The U.S. Bankruptcy Court is scheduled to consider final approval of the auction result Oct. 7. While objections remain to be considered, most believed it unlikely they would derail the court's approval.

After a slow start to the auction last Thursday morning as participants bottlenecked at the building security desk at Debevoise & Plimpton, Pillowtex's bankruptcy attorneys, events exploded into a flurry of activity later in the day.

About 100 people — bidders, bankers, creditors and lawyers — crammed into a conference room at the 35th floor of Debevoise's Third Avenue offices. Lunch and dinner were brought in during the course of the day.

The bidding was conducted in three parts: bids for component assets, such as brands, were first, followed by all-asset bidding for virtually the entire company, then a follow-on auction where component bidders had the option to up their bids further to out-value the all-asset bidders. Component bidding ended just before lunch, numerous participants said.

The end came shortly after 7:00 p.m. as the second round of bidding — the all-asset portion — finished and the follow-on component sale began. But no additional component bids were forthcoming, apparently because the component bidders realized the effort was futile, said numerous participants. The component bids, in their aggregate, would have had to beat the GGST offer for the entire company.

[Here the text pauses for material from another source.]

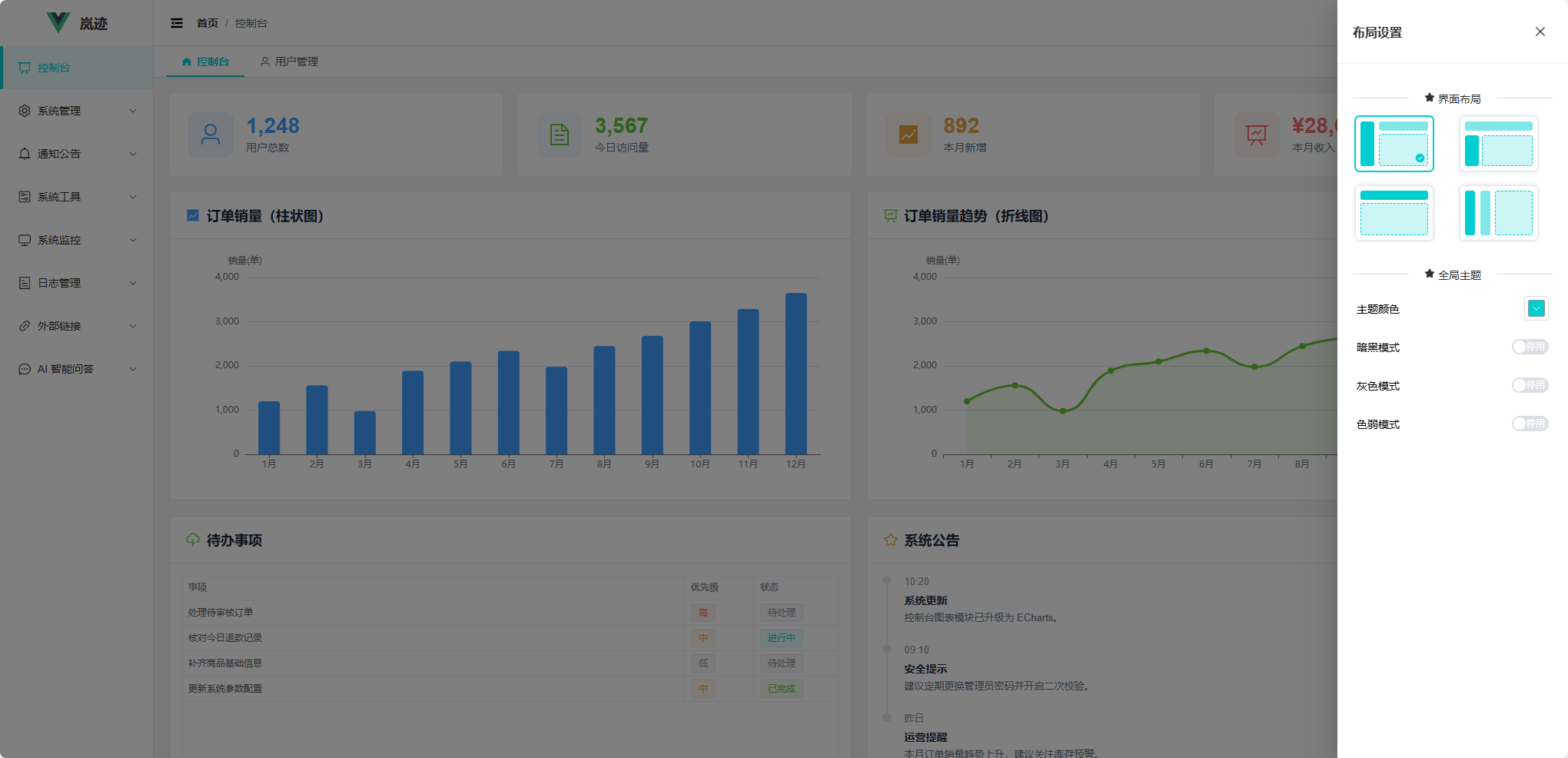Click the 系统监控 monitor icon
Screen dimensions: 1568x758
(25, 240)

The follow-on auction segment ended almost as soon as it began.

"Every component [of the asset bidding] was maxxed out," said Bill Melvin, ceo of National Retail Liquidators, part of the PT Partners consortium, as the proceedings broke up.

While most participants walked from the building grumbling over the outcome and their own lack of success in the bidding, others were plainly satisfied with the outcome.

"We sold the company," said a smiling but clearly exhausted Michael Harmon as he emerged from Pillowtex's attorney's offices later in the evening following the marathon.

Harmon, president and cfo of the bankrupt mill, was flanked by chairman and ceo Michael Gannaway. Harmon said he was happy that the value of Pillowtex's brands was recognized and reflected in the sale price.

"We're very pleased," he said in a brief interview in the lobby of Debevoise & Plimpton. But does the sale price reflect all he had hoped the company and its brands would bring? "We're very pleased," he repeated. "Let's leave it at that."

"We had an expectation that the brands were the value here, which is why we structured the auction the way we did," said the creditors' committee's Indelicato. "The way to get to the value of the company was to unlock the value of the brands. I don't know if we had a true expectation of where it would go — or if it went far enough — but we think this is a fair result."

In the meantime, it appears that the unsecured creditors will make at least some recovery from the auction.

"We are really pleased that the unsecured are in the money — they are definitely in the money — and somewhat substantially," Raynor said Friday morning after the auction. "What percent of the dollar people will get back is not yet clear."